DOCUMENT TEXT:
* Start *

None of those require a "meaningful history that tells a bigger story".


Problem is, when you're debugging later on you need to understand what a breaking commit does (or is intended to do) before knowing what it did wrong.

Let alone the code review issue. In any multi-person project, it is just as important that your commit history be readable by a third party for information as that it be useful for your own personal debugging.


That’s solved by writing good commit messages from the start. Commiting junk or WIP is an easily fixable culture problem.


That's not realistic at all. Programmers are often times "in the zone" and having to craft perfect messages while you're rushing on to the next problem is killing productivity.

Compromises with human nature must be made. Hence -- we need to be able to rewrite history.

Your academic purism is out of place, dude. Real humans don't work like you say they do. Some do -- most don't.


Exactly. You should not commit WIP.

By definition the actual history of your work includes WIP, so this means your commit history should not reflect the actual history of your work.


I'm of the opinion that you should commit WIP stuff. Use the SCM for managing your source code, damn it!

* End *

MATERIAL PROVIDED:

* Start *

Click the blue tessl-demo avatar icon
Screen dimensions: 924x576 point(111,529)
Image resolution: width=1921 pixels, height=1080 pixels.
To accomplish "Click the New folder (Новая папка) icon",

* End *

YOUR TASK: Copy the commit history thread from "None of those" to "is killing productivity.", swapping "debugging" for "troubleshooting". Work only from the commit history thread and leave the lines aside.

RESPONSE FOR THIS EXERCISE:
None of those require a "meaningful history that tells a bigger story".


Problem is, when you're troubleshooting later on you need to understand what a breaking commit does (or is intended to do) before knowing what it did wrong.

Let alone the code review issue. In any multi-person project, it is just as important that your commit history be readable by a third party for information as that it be useful for your own personal troubleshooting.


That’s solved by writing good commit messages from the start. Commiting junk or WIP is an easily fixable culture problem.


That's not realistic at all. Programmers are often times "in the zone" and having to craft perfect messages while you're rushing on to the next problem is killing productivity.